Simple steps for keeping your child healthy:
- Common symptoms of flu include: high fever, severe headache, muscle and body aches, exhaustion and dry cough
- Children often have additional flu symptoms that are rare in adults, such as nausea, vomiting and diarrhea
- Symptoms of a common cold include: stuffy nose, sneezing, sore throat and hacking cough
Don’t take the flu lying down:
- According to the Centers for Disease Control and Prevention (CDC), the best way to prevent your child from getting the flu is to take him/her to get a flu vaccine
- You should talk to your child about practicing good health habits, such as:
- Washing hands frequently with soap and warm water for at least 20 seconds
- Covering mouth and nose with a tissue when sneezing or coughing, and disposing of the tissue in a proper trash receptacle
- Avoiding sharing drinks, water bottles or silverware with others
- You can help prevent the flu from spreading at home by disinfecting frequently touched surfaces, toys and other commonly shared items
- Also, if someone in your household gets the flu, a doctor can prescribe a medication – called an antiviral – that can actually prevent other members of the household from catching the flu. Studies show that some antiviral medications are up to 92 percent effective in preventing the flu when taken once daily for seven days
* Note: For additional information on the influenza virus, visit www.cdc.gov/flu .

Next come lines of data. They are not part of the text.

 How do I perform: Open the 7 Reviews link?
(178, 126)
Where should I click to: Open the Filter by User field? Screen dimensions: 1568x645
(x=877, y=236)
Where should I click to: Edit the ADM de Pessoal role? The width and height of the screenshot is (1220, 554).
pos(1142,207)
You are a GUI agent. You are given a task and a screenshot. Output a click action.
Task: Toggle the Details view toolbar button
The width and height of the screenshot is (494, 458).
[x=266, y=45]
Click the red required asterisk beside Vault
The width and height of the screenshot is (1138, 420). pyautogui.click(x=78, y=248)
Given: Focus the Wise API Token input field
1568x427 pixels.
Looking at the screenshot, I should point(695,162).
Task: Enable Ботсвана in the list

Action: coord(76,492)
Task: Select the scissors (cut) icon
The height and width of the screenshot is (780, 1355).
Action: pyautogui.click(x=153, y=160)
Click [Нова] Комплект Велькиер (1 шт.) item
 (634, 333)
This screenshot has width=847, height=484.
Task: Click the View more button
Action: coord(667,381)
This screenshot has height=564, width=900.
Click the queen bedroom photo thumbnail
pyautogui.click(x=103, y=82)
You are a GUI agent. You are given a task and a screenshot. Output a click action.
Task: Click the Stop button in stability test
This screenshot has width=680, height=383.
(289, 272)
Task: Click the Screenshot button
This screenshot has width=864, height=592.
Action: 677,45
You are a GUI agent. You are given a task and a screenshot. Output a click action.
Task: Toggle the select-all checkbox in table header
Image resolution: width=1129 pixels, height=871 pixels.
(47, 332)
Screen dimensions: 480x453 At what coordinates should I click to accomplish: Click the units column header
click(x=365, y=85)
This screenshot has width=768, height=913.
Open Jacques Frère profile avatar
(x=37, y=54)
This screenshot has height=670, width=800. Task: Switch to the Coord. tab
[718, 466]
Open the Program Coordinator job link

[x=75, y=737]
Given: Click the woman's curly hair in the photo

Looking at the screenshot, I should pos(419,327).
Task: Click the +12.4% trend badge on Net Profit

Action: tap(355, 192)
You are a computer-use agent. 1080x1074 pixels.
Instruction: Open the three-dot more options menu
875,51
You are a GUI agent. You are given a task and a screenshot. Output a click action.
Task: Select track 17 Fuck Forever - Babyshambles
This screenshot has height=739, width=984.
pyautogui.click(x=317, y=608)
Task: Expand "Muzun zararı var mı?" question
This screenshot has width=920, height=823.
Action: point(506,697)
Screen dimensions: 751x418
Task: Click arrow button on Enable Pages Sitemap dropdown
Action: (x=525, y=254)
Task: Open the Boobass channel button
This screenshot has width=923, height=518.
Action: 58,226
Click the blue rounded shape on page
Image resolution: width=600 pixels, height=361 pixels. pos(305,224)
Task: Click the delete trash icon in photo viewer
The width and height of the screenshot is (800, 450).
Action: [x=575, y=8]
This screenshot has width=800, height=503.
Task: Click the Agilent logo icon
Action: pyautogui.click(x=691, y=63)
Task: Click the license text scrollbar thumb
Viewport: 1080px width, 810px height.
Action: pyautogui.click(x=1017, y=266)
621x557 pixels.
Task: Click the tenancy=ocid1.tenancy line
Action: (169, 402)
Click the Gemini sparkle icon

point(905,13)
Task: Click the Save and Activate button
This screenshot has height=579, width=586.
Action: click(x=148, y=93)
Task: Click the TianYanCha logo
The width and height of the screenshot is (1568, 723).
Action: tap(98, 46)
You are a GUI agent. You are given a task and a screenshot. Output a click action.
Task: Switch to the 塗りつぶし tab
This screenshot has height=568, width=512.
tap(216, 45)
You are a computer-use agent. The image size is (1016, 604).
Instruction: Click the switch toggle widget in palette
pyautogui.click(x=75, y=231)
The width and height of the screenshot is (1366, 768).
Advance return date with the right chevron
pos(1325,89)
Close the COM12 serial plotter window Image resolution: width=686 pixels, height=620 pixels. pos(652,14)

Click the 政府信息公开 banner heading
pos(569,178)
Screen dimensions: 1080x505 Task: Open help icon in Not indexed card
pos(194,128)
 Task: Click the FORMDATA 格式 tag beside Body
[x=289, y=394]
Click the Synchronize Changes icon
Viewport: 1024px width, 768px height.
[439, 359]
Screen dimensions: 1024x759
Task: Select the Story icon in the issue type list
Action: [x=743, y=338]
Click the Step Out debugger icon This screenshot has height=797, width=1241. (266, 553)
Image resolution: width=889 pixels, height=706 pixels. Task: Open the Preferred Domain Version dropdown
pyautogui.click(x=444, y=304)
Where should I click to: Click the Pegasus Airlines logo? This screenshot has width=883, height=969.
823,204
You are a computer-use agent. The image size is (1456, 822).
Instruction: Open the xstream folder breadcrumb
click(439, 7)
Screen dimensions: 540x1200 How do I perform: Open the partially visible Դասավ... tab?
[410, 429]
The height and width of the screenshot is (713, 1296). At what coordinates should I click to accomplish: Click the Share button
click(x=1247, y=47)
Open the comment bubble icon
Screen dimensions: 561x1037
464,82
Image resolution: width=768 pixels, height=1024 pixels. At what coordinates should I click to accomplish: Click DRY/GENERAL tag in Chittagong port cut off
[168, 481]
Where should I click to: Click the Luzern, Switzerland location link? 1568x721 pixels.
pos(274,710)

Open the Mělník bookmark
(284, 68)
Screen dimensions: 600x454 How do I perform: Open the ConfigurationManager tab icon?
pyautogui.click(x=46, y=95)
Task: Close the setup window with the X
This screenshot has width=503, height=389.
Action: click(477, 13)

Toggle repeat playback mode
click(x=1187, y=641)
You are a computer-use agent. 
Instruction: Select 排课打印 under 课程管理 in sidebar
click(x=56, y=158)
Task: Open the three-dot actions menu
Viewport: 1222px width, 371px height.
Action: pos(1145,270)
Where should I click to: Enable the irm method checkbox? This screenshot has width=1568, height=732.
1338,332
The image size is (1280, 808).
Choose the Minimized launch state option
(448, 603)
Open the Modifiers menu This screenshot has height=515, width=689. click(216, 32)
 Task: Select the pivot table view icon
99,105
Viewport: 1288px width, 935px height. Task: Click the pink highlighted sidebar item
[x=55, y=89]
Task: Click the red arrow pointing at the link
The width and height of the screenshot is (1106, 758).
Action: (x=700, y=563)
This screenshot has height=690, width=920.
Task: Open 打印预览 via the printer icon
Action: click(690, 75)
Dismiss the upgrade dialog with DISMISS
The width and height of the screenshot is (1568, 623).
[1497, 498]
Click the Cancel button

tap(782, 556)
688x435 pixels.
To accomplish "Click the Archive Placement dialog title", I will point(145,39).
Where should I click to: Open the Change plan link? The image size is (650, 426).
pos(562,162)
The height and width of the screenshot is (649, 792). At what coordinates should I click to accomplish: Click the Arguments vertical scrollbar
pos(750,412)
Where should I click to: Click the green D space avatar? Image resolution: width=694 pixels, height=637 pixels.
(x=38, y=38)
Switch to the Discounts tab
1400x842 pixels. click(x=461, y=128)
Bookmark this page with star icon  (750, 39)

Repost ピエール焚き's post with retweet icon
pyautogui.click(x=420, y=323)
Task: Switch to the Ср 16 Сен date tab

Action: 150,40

- If you are concerned about your child’s flu symptoms, call your doctor early. Call your doctor immediately if your child has a chronic disease. Some children may benefit from an antiviral medication, which can be prescribed by a physician and can help lessen the symptoms and reduce the risk of complications. To be effective, antiviral medication must be taken within 48 hours after flu symptoms begin
- If your child has the flu, it is important for them to stay home from school, rest, and drink plenty of fluids
- Additionally, notify your child’s school if he/she has the flu. Monitoring flu incidence will help keep students, faculty and our community healthy
Student Illness or Injury at School
We will promptly attempt to notify you or a person you have authorized us to notify if we have knowledge that your child has been injured or becomes ill at school. One of the forms we ask you to complete at the beginning of each school year is a form authorizing designated school employees to consent to medical treatment in case your child is injured or becomes ill at school or school –related activity and requires emergency treatment. We, of course, will call you in such a situation and will also call for emergency assistance. It is important, however, that you understand that the school district is not responsible for any cost of medical treatment or services provided after an injury at school or a school related activity. We cannot and will not use public funds to pay individual student medical expenses.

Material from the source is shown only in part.